Долго мы этак говорили с Надеждой, я насилу успокоил ее, сказал, что ни о чем меня не спрашивали, да и не знаю я ничего. Надя с тревогой спросила:
– Квартиру у нас не отберут?
– Вот еще что надумала! На квартиру ордер дали, навсегда она. Живи спокойно.
Квартира в Москве – это, конечно, богатство. Да и не квартира, а комната небольшая, а все равно – называли квартирой.
Настрадалась без собственного угла моя Надежда – квартира для нее казалась счастьем неземным, почти фантастикой.
– Ну, хорошо. Тогда я уйду с работы и буду заниматься со Светланой. Скоро она пойдет в школу, и ее надо готовить.
Это был разговор-предчувствие.
Именно в эти дни ломалась вся моя судьба, заканчивался мирный период жизни, начиналось время сплошных постоянных тревог и даже катаклизмов. Этот момент своей жизни я бы сравнил с состоянием, погоды: ясные солнечные дни радовали своей благодатью, но вот на горизонте появились тучки – сначала небольшие, и не очень темные, но на глазах они разрастались, темнели; подул ветер, порывы его становились чаще, сильнее – и вот уже заволокло все небо, началось ненастье.
Уже на второй день после нашего разговора нам объявили: газету нашу закрывают.
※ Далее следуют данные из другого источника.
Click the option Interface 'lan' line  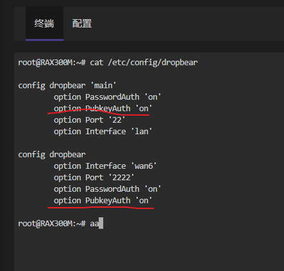[103, 132]
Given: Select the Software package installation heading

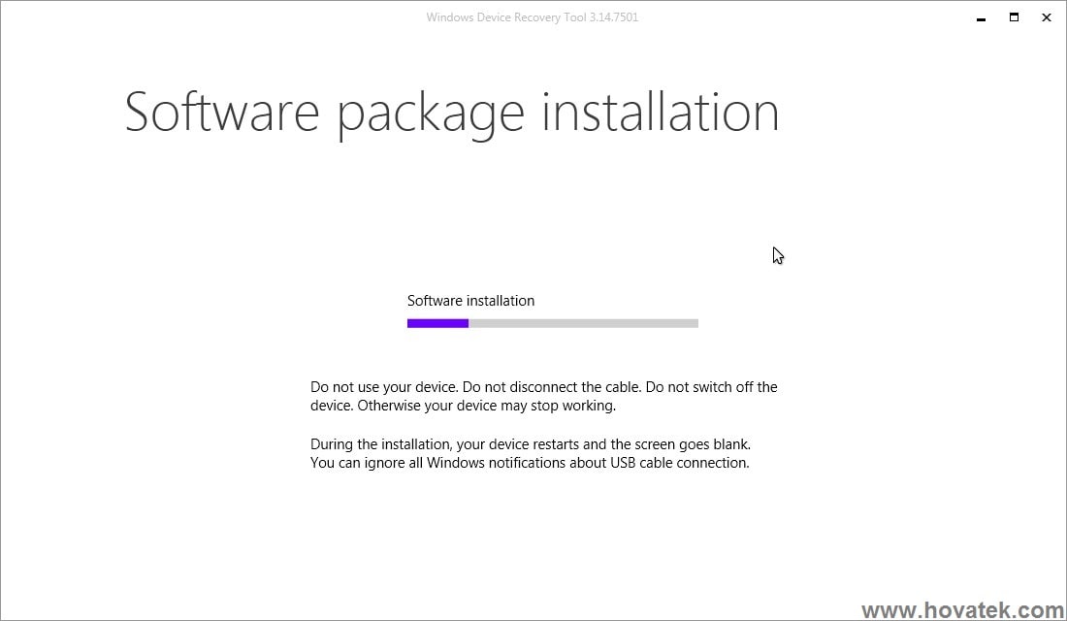Looking at the screenshot, I should click(x=451, y=112).
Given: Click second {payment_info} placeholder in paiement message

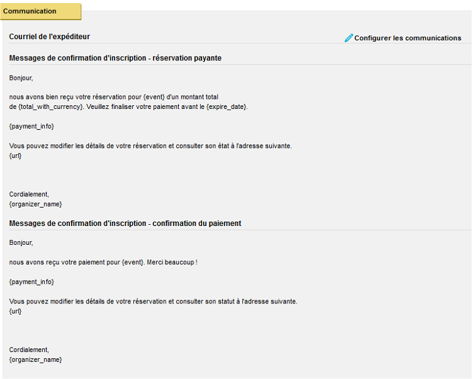Looking at the screenshot, I should (x=31, y=282).
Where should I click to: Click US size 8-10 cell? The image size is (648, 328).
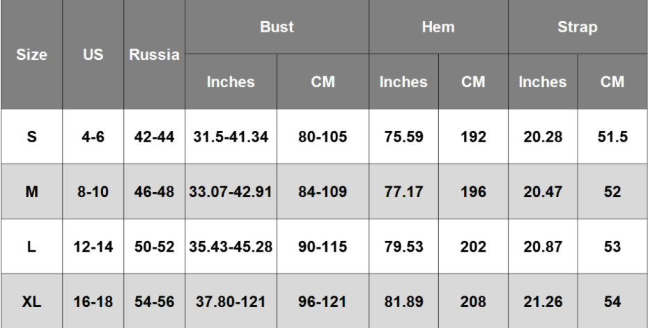coord(93,192)
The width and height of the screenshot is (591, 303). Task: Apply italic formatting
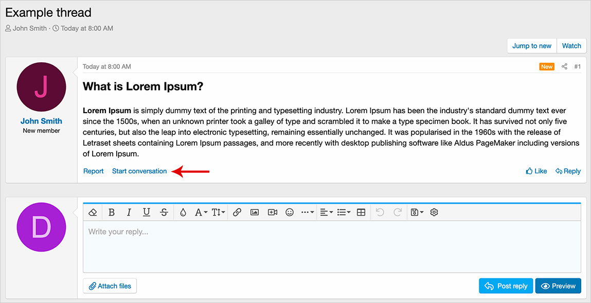[x=129, y=212]

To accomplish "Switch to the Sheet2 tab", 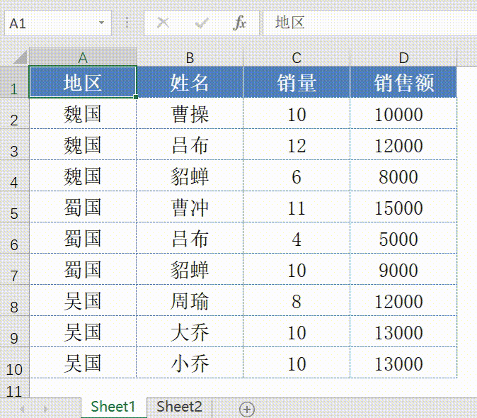I will click(x=179, y=407).
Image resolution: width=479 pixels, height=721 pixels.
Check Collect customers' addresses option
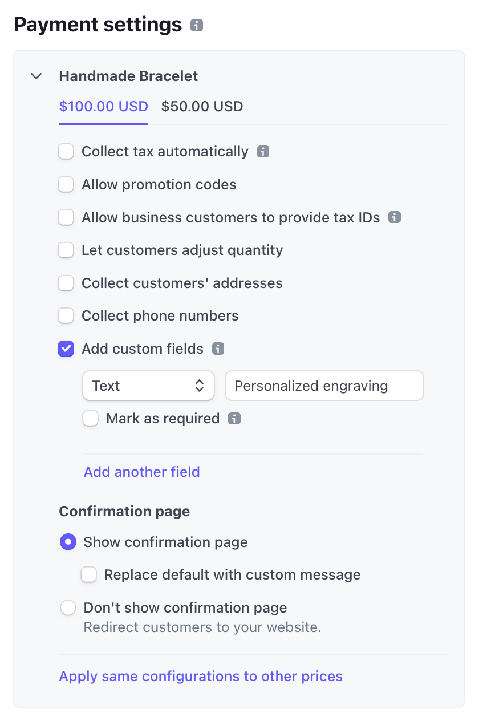pyautogui.click(x=66, y=283)
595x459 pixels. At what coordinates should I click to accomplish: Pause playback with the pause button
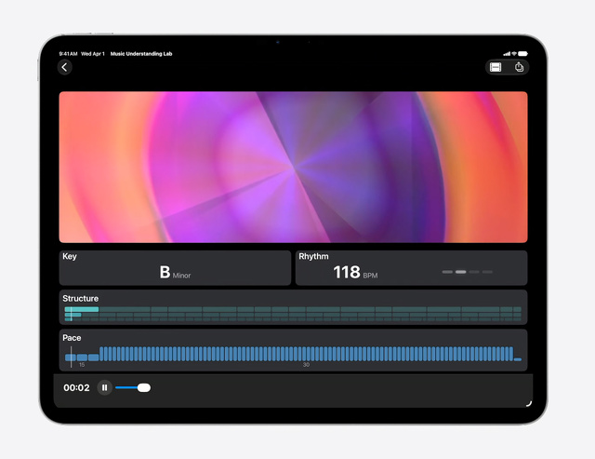[104, 387]

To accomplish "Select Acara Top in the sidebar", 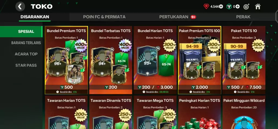I will coord(26,54).
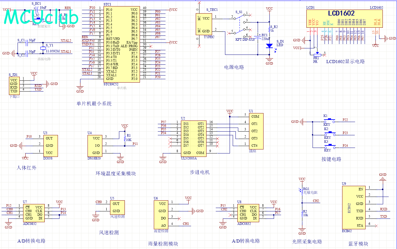Select the PR1 potentiometer below the LCD
The image size is (397, 249).
point(317,55)
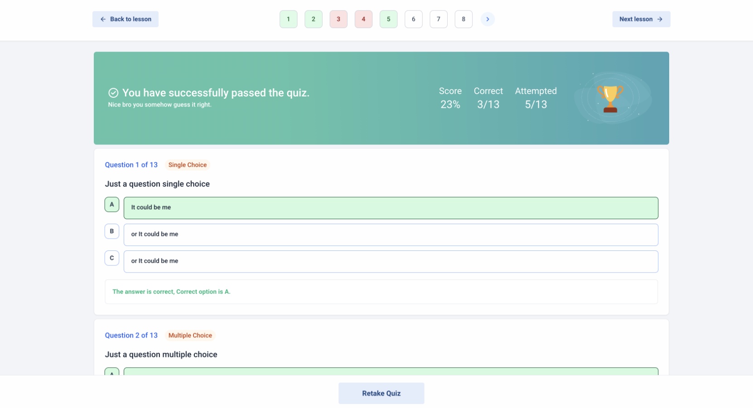This screenshot has width=753, height=408.
Task: Click the Single Choice tag label
Action: pos(188,165)
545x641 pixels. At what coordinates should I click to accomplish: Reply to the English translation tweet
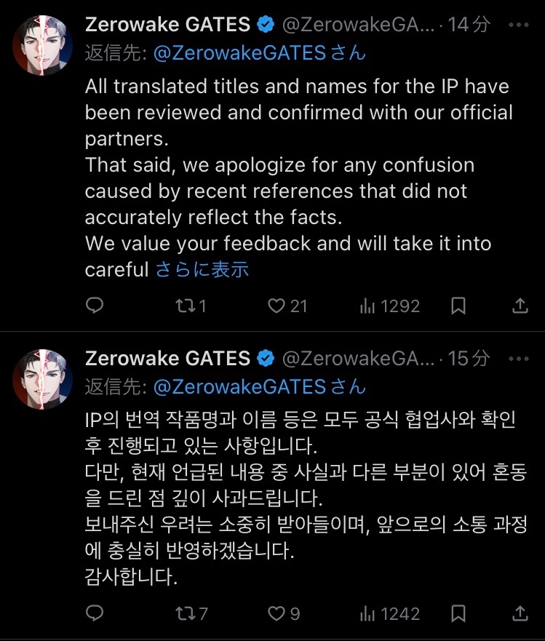[x=95, y=306]
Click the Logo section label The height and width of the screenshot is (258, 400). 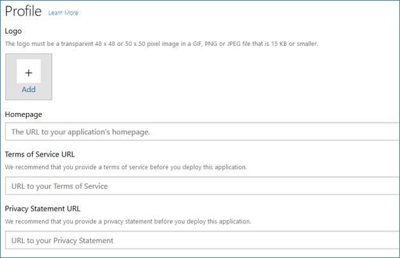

Никаких оснований для этого не было – закрывают и все. Очевидно, новому хозяину Кремля не нравилось название газеты «Сталинский сокол». Да, это было так: толстый шарообразный человек чувствовал себя неловко в лучах солнцеподобного имени. Он был неприятен и даже смешон. Нужен был грандиозный скандал, на обломках которого он мог бы подняться и заявить о себе. И он начал подбираться к имени Сталина, подтачивать и крушить все, что напоминало людям вчерашнего Владыку. Имя Сталина выветривалось.
Семьдесят человек вдруг остались без работы. Я пошел в штаб округа. На столе у меня лежала записка: «Позвоните Войцеховскому». На мой звонок ответил полковник Шлихман:
– Пожалуйста, сдайте ключи от кабинета и сейфа. Вам будет предоставлено другое место.
– Я бы хотел поговорить с генералом Войцеховским.
– Генерал переведен в Главный штаб, он получил повышение. Вы разве не знали?
– Да, да – я все понял. За ключами пришлите, пожалуйста, секретаря или порученца.
– Товарищ капитан! Исполняйте приказание!
Со мной говорил полковник – по уставу я обязан был выполнить его приказ. И я сказал:
– Хорошо. Я разберу бумаги и принесу ключи.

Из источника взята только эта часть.